Materials provided
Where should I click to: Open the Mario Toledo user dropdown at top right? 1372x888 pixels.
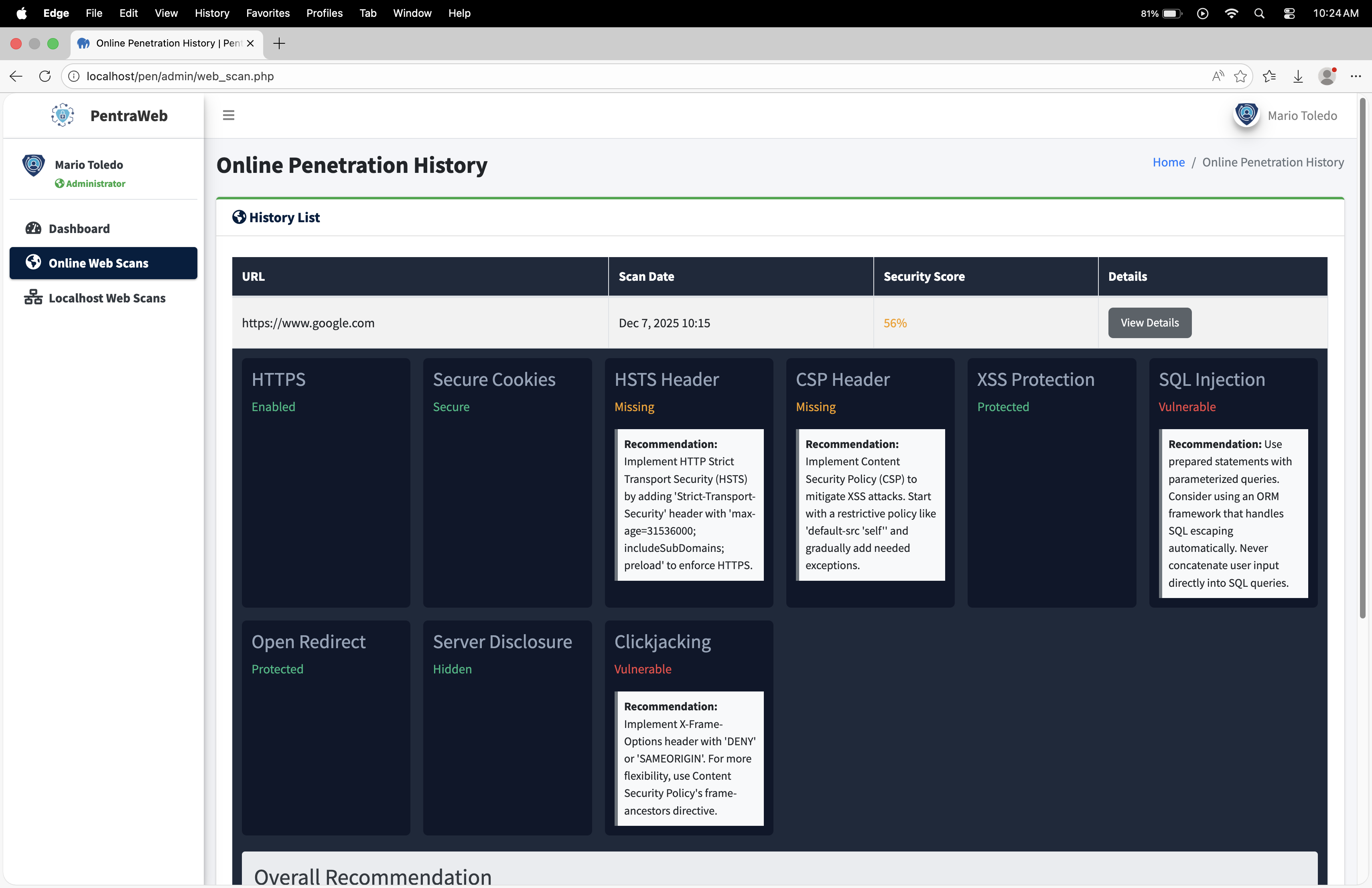tap(1302, 115)
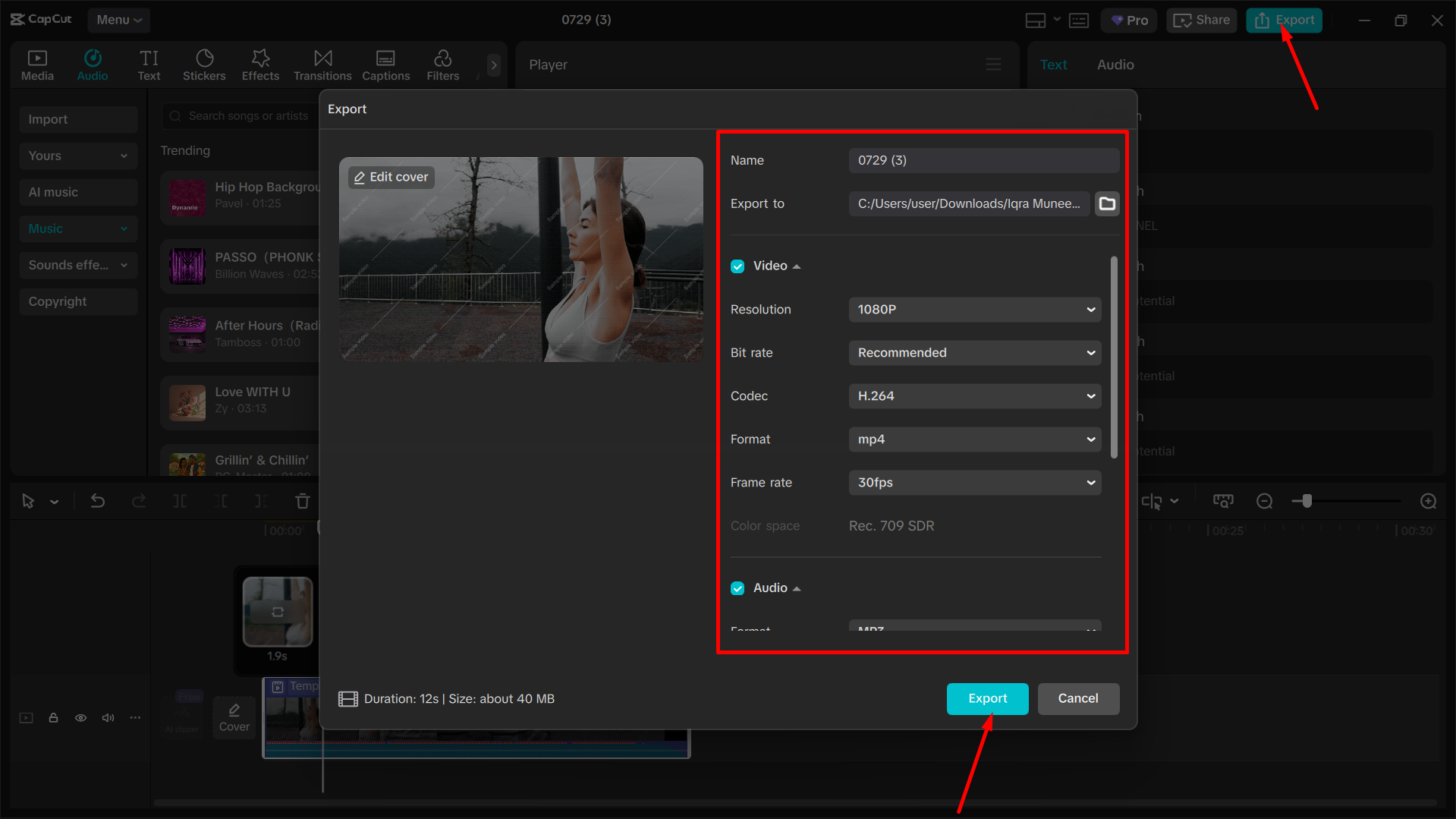Open the Filters panel
The height and width of the screenshot is (819, 1456).
click(442, 65)
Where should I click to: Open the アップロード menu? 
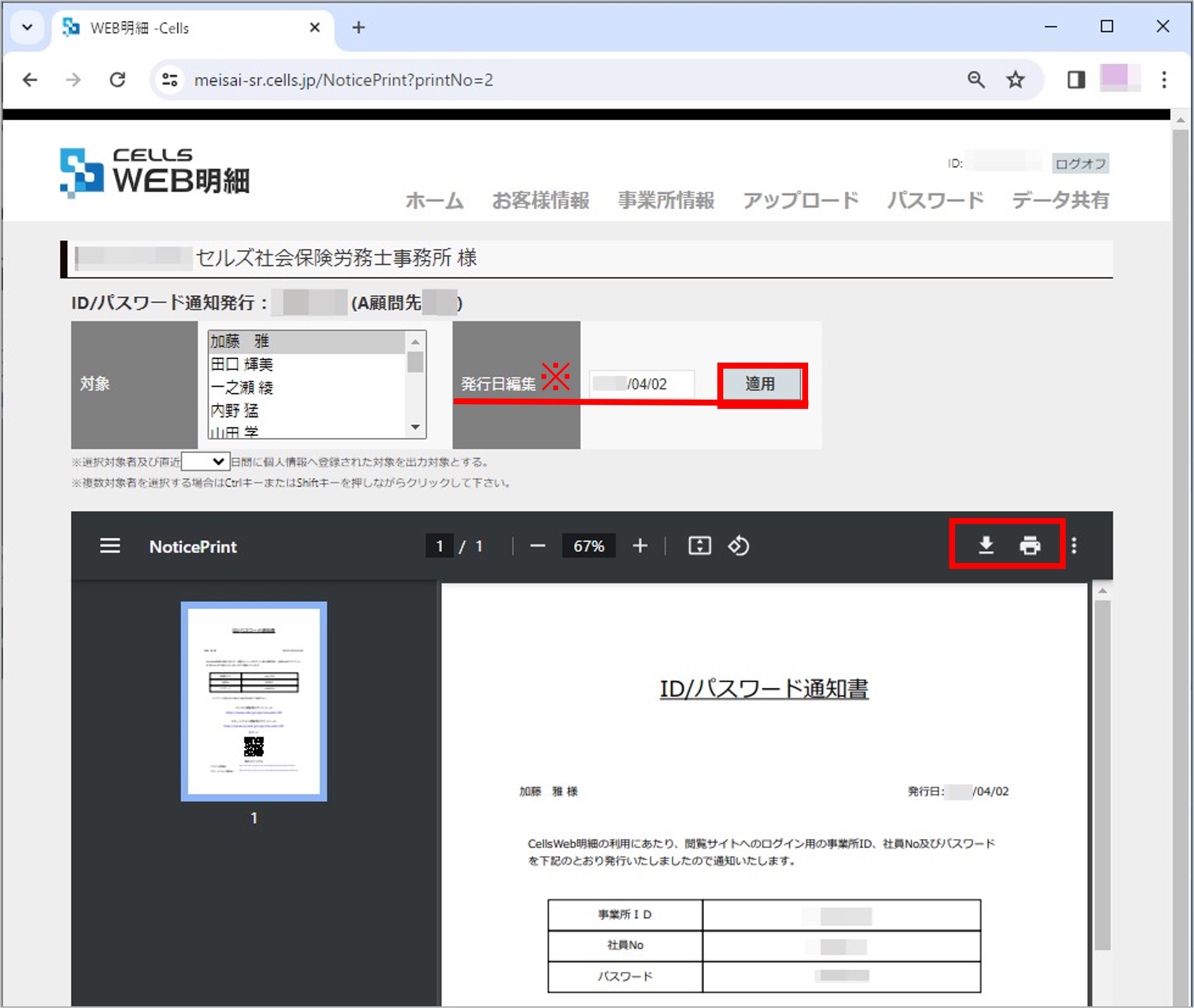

Exercise brief
With the pictures omitted, reproduce the data above exactly.

Written reply
Where should I click to: Open the Mario Toledo user dropdown at top right? 1372x888 pixels.
tap(1302, 115)
Open the Filters panel
The height and width of the screenshot is (819, 1456).
click(442, 65)
Where should I click to: Open the アップロード menu? 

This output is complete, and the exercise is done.